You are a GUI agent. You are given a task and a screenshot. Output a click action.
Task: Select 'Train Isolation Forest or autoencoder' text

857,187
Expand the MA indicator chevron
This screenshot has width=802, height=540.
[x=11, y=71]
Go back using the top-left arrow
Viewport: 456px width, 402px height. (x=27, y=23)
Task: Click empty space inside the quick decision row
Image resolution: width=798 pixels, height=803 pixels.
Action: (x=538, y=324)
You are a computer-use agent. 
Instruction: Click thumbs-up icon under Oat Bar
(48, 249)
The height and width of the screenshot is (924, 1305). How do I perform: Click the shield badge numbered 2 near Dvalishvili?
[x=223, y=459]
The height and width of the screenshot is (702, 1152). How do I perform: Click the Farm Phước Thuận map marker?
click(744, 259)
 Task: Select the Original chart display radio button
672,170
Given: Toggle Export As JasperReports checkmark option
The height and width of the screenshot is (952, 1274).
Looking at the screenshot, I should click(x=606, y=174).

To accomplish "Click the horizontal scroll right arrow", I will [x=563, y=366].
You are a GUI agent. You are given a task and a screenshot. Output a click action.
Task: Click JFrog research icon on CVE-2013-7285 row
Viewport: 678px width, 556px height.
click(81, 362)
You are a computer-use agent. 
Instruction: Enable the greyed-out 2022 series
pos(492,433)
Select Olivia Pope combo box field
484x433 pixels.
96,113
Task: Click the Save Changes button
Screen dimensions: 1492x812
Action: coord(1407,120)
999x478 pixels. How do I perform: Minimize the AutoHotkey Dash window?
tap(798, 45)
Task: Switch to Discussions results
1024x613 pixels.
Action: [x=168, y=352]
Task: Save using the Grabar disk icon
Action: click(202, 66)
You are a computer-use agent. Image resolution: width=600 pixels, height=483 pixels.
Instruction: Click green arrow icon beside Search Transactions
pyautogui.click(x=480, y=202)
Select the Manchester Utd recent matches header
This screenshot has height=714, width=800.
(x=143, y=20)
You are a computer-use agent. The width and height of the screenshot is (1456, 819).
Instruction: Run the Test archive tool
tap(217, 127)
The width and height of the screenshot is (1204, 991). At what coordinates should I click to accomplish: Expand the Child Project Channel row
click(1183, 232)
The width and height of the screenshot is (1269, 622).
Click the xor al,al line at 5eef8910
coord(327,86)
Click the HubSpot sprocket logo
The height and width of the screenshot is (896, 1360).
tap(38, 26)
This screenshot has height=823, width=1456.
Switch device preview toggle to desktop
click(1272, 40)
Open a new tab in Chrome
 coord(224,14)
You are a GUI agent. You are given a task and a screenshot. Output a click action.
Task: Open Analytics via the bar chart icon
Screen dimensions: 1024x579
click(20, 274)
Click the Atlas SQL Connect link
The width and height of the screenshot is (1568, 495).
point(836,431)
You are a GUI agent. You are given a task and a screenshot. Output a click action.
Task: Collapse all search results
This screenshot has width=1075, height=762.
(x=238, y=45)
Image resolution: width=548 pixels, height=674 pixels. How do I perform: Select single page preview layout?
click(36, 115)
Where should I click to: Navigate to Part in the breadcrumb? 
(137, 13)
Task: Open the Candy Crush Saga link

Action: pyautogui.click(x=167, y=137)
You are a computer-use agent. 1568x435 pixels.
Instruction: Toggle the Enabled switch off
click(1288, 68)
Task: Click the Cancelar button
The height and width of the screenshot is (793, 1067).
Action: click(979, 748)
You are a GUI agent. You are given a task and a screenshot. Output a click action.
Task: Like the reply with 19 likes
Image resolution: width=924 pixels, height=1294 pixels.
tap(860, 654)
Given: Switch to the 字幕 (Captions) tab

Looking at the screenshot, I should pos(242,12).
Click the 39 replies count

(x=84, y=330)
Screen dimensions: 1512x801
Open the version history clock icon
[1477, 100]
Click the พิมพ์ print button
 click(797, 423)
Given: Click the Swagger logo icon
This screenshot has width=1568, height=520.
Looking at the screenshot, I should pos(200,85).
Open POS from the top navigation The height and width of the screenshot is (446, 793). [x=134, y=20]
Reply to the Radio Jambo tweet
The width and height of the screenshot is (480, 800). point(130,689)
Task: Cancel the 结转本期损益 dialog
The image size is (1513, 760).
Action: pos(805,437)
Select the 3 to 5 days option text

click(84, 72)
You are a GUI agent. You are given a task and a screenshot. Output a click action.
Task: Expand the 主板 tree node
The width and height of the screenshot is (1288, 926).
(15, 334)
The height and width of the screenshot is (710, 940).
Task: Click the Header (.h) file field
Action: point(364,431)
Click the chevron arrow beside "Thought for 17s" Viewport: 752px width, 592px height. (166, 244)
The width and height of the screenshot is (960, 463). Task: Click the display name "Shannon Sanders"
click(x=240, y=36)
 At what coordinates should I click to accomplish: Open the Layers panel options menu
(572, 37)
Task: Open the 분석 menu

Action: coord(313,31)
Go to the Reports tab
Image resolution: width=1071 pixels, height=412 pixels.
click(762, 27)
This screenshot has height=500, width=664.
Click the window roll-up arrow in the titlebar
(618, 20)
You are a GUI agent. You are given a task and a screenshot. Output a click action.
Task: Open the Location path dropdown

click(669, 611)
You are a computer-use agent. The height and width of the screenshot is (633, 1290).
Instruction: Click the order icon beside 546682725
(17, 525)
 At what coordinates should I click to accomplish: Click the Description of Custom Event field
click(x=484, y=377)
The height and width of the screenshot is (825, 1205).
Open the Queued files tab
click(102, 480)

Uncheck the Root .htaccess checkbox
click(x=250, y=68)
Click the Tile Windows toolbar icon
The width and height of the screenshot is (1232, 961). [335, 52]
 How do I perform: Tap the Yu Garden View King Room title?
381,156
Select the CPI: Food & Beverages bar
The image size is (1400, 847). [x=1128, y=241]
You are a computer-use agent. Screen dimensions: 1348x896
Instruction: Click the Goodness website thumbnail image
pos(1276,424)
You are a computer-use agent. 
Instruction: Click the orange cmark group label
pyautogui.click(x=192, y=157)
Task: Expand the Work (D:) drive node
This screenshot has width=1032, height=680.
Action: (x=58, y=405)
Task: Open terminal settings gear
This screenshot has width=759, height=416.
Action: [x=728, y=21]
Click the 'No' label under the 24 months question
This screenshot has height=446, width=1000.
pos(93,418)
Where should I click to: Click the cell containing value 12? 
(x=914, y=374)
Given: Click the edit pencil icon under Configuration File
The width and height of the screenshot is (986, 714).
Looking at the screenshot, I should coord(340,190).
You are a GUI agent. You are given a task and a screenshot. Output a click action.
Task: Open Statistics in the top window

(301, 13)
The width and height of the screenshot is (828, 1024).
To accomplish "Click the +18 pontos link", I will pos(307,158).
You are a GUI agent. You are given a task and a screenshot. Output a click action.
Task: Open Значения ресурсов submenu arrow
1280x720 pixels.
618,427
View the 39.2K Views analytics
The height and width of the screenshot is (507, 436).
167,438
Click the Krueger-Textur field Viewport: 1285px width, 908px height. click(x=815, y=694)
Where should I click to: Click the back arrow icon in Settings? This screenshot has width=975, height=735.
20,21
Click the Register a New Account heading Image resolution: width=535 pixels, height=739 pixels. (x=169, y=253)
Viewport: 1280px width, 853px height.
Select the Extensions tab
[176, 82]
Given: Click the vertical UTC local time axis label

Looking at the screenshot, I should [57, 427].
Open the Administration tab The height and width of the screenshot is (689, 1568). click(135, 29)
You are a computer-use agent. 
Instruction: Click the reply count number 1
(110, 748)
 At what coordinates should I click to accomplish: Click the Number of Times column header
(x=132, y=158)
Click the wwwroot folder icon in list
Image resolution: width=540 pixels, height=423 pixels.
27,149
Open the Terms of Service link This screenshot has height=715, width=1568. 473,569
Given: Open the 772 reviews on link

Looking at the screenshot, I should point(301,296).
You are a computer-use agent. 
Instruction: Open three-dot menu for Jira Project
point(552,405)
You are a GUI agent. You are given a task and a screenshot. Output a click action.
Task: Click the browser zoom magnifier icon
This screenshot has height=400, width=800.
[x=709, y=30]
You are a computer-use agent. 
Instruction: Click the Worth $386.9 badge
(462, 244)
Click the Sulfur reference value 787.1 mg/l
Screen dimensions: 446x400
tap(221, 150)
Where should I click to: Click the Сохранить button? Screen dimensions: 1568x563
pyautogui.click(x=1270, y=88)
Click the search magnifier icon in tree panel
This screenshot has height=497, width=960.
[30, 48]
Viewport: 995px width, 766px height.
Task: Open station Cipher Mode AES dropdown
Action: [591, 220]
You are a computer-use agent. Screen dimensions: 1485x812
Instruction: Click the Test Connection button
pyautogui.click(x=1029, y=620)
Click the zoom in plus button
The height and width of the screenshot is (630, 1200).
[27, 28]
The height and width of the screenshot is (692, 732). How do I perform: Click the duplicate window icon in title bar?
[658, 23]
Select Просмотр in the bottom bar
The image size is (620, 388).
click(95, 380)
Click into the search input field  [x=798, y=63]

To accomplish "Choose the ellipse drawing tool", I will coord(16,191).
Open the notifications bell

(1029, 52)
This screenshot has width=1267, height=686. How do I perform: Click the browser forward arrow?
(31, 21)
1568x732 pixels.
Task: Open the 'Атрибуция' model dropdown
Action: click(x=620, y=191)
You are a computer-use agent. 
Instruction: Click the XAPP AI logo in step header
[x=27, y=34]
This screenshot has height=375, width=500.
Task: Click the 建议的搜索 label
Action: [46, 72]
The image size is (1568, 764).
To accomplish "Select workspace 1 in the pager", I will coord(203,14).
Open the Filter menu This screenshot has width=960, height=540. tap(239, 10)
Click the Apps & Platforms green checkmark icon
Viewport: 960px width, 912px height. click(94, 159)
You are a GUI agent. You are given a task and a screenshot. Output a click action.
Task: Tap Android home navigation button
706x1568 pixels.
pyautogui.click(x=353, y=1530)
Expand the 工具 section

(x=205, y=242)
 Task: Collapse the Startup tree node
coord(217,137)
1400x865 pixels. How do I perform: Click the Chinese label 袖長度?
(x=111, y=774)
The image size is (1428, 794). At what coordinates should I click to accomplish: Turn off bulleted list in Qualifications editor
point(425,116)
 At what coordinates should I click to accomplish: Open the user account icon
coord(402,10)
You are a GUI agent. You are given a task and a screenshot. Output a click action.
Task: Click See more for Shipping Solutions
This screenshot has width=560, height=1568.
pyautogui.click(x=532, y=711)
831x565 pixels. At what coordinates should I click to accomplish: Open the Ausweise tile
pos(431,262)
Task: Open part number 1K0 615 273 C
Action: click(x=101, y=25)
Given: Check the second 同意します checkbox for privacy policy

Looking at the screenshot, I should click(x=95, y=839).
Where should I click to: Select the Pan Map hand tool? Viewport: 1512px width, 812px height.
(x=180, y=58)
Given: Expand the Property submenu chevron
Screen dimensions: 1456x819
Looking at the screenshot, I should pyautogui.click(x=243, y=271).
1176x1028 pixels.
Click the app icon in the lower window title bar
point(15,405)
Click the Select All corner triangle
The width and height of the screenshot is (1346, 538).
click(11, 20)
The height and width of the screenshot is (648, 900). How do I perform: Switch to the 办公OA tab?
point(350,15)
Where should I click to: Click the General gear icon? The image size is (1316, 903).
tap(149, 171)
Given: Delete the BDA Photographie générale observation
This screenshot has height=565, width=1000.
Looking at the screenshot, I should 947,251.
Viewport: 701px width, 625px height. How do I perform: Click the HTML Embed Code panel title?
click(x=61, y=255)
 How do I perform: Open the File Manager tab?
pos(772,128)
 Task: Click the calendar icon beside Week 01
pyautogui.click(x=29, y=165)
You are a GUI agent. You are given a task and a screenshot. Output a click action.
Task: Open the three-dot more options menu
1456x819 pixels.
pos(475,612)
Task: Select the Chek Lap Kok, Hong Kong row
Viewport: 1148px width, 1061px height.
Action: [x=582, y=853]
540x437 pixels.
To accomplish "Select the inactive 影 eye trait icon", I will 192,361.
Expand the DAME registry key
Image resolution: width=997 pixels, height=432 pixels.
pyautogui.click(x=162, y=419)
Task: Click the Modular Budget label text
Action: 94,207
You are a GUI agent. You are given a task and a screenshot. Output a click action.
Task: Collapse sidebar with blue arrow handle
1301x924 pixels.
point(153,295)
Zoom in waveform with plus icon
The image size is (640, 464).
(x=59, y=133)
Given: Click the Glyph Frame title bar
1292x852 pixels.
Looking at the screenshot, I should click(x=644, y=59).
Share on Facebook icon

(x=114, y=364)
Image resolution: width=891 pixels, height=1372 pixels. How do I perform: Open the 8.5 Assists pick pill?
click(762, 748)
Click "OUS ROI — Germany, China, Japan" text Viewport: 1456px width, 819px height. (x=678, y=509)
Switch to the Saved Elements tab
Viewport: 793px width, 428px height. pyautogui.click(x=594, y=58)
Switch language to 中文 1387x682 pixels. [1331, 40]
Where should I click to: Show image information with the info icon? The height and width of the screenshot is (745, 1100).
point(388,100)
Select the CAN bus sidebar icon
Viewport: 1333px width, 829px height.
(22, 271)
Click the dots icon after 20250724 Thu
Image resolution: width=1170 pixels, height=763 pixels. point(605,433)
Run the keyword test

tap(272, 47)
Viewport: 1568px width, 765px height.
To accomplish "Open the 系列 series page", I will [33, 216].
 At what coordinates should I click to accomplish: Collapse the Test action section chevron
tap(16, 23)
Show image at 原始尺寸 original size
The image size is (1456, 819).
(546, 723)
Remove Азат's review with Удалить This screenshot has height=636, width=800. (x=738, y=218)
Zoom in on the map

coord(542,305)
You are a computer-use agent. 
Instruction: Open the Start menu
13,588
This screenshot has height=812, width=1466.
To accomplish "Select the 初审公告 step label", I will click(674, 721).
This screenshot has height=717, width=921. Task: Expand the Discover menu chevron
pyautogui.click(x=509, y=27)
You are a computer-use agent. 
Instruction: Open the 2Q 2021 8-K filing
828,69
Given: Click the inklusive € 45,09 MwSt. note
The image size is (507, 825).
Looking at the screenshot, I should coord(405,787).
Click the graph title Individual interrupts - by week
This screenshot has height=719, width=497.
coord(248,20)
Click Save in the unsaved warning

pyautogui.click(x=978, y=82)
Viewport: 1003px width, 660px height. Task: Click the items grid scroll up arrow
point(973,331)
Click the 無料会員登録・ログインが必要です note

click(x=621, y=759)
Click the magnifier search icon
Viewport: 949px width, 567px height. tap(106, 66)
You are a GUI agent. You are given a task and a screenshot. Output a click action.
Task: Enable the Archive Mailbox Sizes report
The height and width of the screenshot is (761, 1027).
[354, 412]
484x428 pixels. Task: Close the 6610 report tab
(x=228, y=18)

TO DO |
Scan the listing above, and wherever a line holds the word "sidebar", copy it.

YOUR SOLUTION |
Task: Collapse sidebar with blue arrow handle
Select the CAN bus sidebar icon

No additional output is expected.